In 2018 I published a series of “good will” posts on this blog. I thought they made good reading for the Christmas season. The stories resonated with readers.
Now, as we enter our second COVID Christmas, I wonder if good will is hiding out in the attic or buried at the bottom of the garden. It sure doesn’t seem very evident. We are worn down with restrictions, disappointments, cancelled plans. We are fearful of our fellow human beings — they might give us a deadly virus. We all know more about supply chains than we ever thought possible. Empty store shelves bring home the reality of economies in tatters world wide. There are no choristers singing on street corners, no shop clerks wearing Santa hats and wide smiles. Even if there is a smile, we can’t see it under the mask.
Here, in B.C. we’ve had the added devastation of three “atmospheric rivers” dumping a month’s worth of rain in only a few hours. Rivers have flooded, dykes have been breached. All of the roads leading into Vancouver from the rest of Canada have been closed with mudslides, washed out bridges, and small lakes forming in the driving lanes. This year, it seems we’re in a season of disaster rather than good will.
And yet . . . in the midst of our terrible storms with bridges washing away and landslides sweeping vehicles off the road, comes this story of good will.
A family travelling home on Sunday night was suddenly caught in a massive mudslide that shoved their van off the highway, rolled it twice down an embankment, shattered the windows, covered them in mud and even tore the shoes from their feet. The van came to rest against two trees above a raging river.
Even though one of the passengers, a teenager, was grievously injured the family knew they had to get back up to the roadway before the storm swept away the trees and their tenuous support.
Unbeknownst to the family, they were caught between two mudslides. Outside help could not reach them. Instead, strangers of good will came to the rescue.
Desperate, the father in the car sloshed the mud out of his eyes and mouth, then stumbled up the embankment, crossing a downed power line on the way. He knocked on the window of the first car. Inside was an off-duty ER nurse. She gave him a headlamp, then, while he went back to his family, she organized help.
Marooned on the highway, were not only the ER nurse, but a paediatric nurse, a member of military reserve, a couple with a warm truck who offered shelter to the first child able to get out of the van and up to the highway, and an industrial painter with a van that allowed the most seriously injured teenager to lie down while the nurses assessed him.

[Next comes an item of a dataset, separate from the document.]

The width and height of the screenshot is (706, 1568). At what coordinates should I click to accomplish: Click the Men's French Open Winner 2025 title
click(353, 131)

The reservist was quick to help but realized an injured boy would not be able to scramble up the embankment on his own. Fortunately, the soldier had a rope in his truck and was able to tie it to a utility pole at the top of the embankment and use it to help the injured to safety. The 6 foot 2 lad with the head injury had to be literally pushed up the bank with his dad and the soldier supporting him from behind and the nurse pulling him from the front and lighting the way with a borrowed headlamp.

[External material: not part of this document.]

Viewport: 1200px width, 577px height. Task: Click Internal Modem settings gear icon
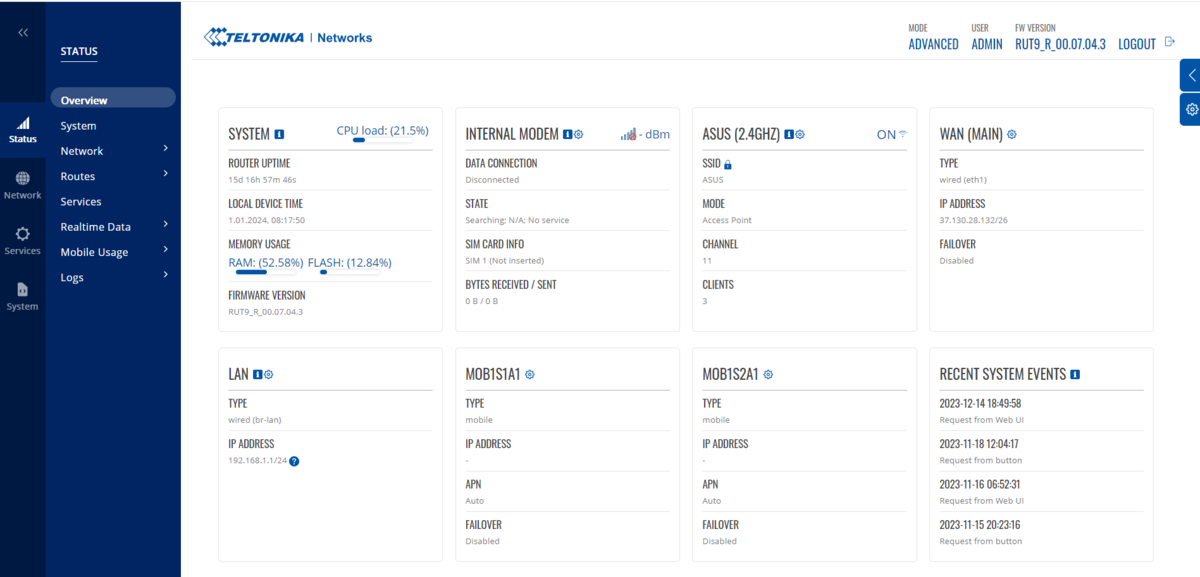pyautogui.click(x=579, y=134)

Once everyone was back on the road and sheltering in vehicles with kind strangers, a search and rescue team arrived from the closest town. They had to haul their stretchers through the debris field, 75 metres wide, caused by the slide and then, with the stricken boy loaded up, scramble back through the same obstacles to get to the ambulance waiting on the other side.

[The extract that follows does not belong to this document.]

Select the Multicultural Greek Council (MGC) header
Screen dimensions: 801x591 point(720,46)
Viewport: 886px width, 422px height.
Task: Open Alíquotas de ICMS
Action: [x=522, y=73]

One by one, the SAR team got the family of five through the slide field and on to safety and medical aid. Father and sons were taken to a small hospital where gashes were stitched up, a broken arm set, and eyes filled with mud and glass fragments washed out. However, the head injury was serious and needed quick attention.
Going above and beyond, a medical team from a hospital on the other side of the blocked road organized to bring their ICU team to the injured teen. Two doctors, a nurse and a respiratory therapist got a police escort over flooded roads and a gravel pit to the train tracks. A railway vehicle then drove them to the small hospital, where they treated the teen, who had a skull fracture and a jaw broken in two places. Once the lad was stabilized and the immediate danger to his life passed, they got through to the air ambulance who air-lifted him to B.C. Children’s Hospital in Vancouver.
The rest of the family was fed and clothed and sheltered by strangers in the small town.
Today, the family swept up in the landslide is safely at home, recovering from their injuries and looking forward to Christmas. They are forever grateful to the heroes who put aside their own comfort and safety to rescue them on that awful night.
Peace, good will toward men, the angels sang on that first Christmas night. As the carol puts it, “Still through the cloven skies they come/ with peaceful wings unfurled/ and still their heavenly music floats/ o’er all the weary world. . . “
Surely the angels hovered over those folk of good will on a storm-swept night when a life was saved.